Szkoła Podstawowa nr 47 – relikt z przeszłości


Rodzice uczniów Szkoły Podstawowej nr 47 i Przedszkola nr 10 przy ul. Przestrzennej w Częstochowie postanowili wreszcie głośno wyartykułować to, że ich dzieci uczą się w złych warunkach lokalowych.

Dlatego 6 grudnia 2017 roku przyszli na sesję Rady Miasta Częstochowy. Przynieśli ze sobą transparent i protestowali przeciwko obojętności władz miast i pomijaniu szkoły w planach remontowych. Ich obecność nie wzruszyła jednak większości radnych. Sprzeciw rodziców pozostał bez odzewu większości radnych, a w planie budżetu nie znalazł się zapis z funduszem na remont szkoły. Jednak rodzice nie ustępują. 18 grudnia w szkole zorganizowali spotkanie z radnymi – dotarł tylko radny z klubu PiS Andrzej Sowa, który złożył wniosek autopoprawki do budżetu, aby szkoła się w nim znalazła. Wszystko teraz zależy od głosowania radnych. 21 grudnia zapowiadają ponowną swą obecność na Radzie Miasta.
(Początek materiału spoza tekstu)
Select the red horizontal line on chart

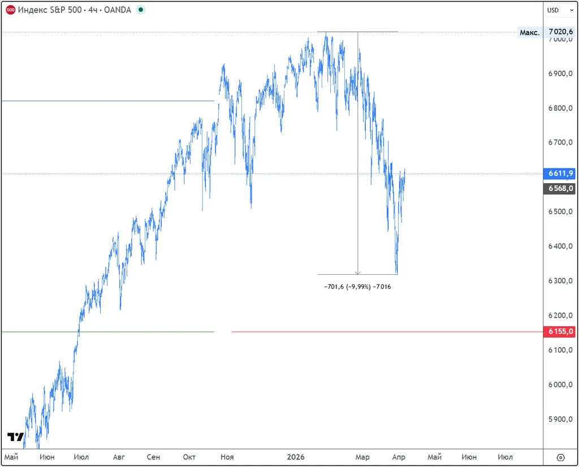(x=384, y=332)
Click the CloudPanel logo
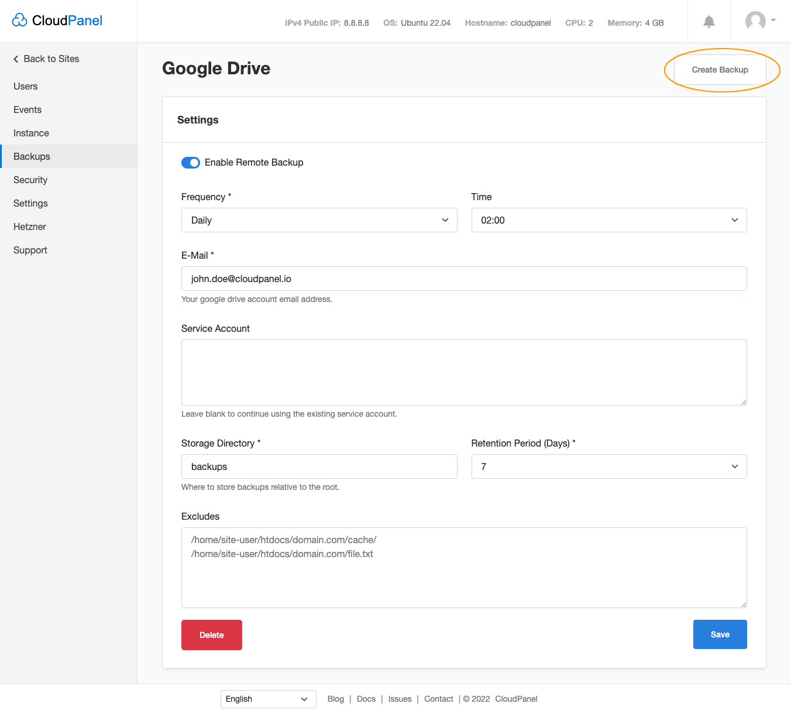This screenshot has width=791, height=714. point(57,20)
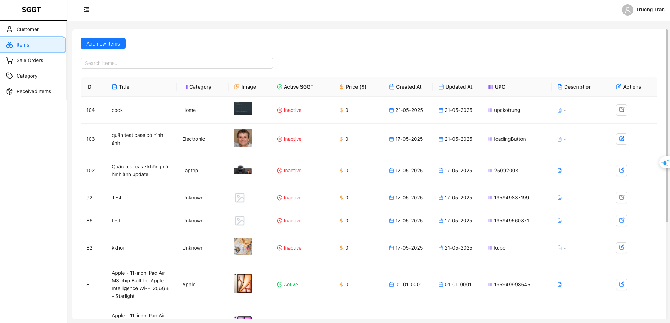Open the face photo thumbnail for item 103
The height and width of the screenshot is (323, 670).
243,138
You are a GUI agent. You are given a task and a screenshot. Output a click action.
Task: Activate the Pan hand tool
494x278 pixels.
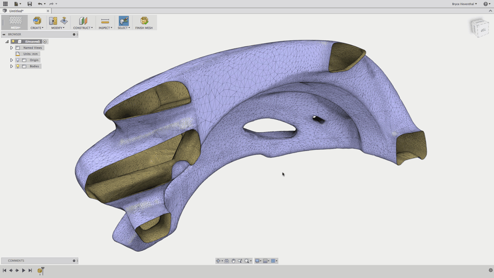pos(233,261)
Szkoła Podstawowa nr 47 od lat boryka się z problemami lokalowymi. – Obiekt już od lat nie spełnia już wymagań i oczekiwań. Obecnie stan szkoły nie pozwala dzieciom normalnie uczyć się gry w piłkę siatkową, czy też koszykówkę. Prowizoryczna szatnia na czas zajęć z wychowania fizycznego jest w stanie pomieścić tylko dziewczynki, podczas gdy chłopcy przebierają się na korytarzu. Dzieci przebywające na świetlicy, muszą wychodzić na czas przerwy obiadowej, aby koledzy mogli zjeść posiłek przy stoliku. Szatnia to jedno małe pomieszczenie dla całej szkoły. Jednocześnie liczba mieszkańców, również tych najmłodszych, rośnie systematycznie, a ze względu na reformę szkolnictwa zakładającą m.in. powrót ośmioklasowych podstawówek uczniów w placówce przybywa – pisze do nas przewodnicząca Rady Rodziców Katarzyna Kwec.
W ubiegłym roku na zlecenie Urzędu Miasta powstał projekt rozbudowy szkoły, zakładający m.in. wykonanie nowych sal lekcyjnych oraz sali gimnastycznej. Inwestycji nie ma jednak w aktualnym budżecie.
– Mamy nadzieję, że w końcu ruszymy sumienia Radnych obecnych podczas Sesji nie tylko z okręgu, ale pozostałych również. Mamy nadzieję, że uda się stworzyć lepszą przyszłość dla naszych dzieci. Warunki lokalowe jakie panują w obu placówkach to obraz dawnej przeszłości nie obecnej w pozostałych szkołach czy przedszkolach w naszym mieście. Piece kaflowe, brak szatni dla chłopców czy sala gimnastyczna o takich gabarytach, to obraz nieistniejący w ludzkiej wyobraźni, a dla naszych dzieci to teraźniejszość. W czasach gdzie tyle mówi się o nowoczesnych technologiach my zmagamy się z reliktami przeszłości – dodaje Katarzyna Kwec.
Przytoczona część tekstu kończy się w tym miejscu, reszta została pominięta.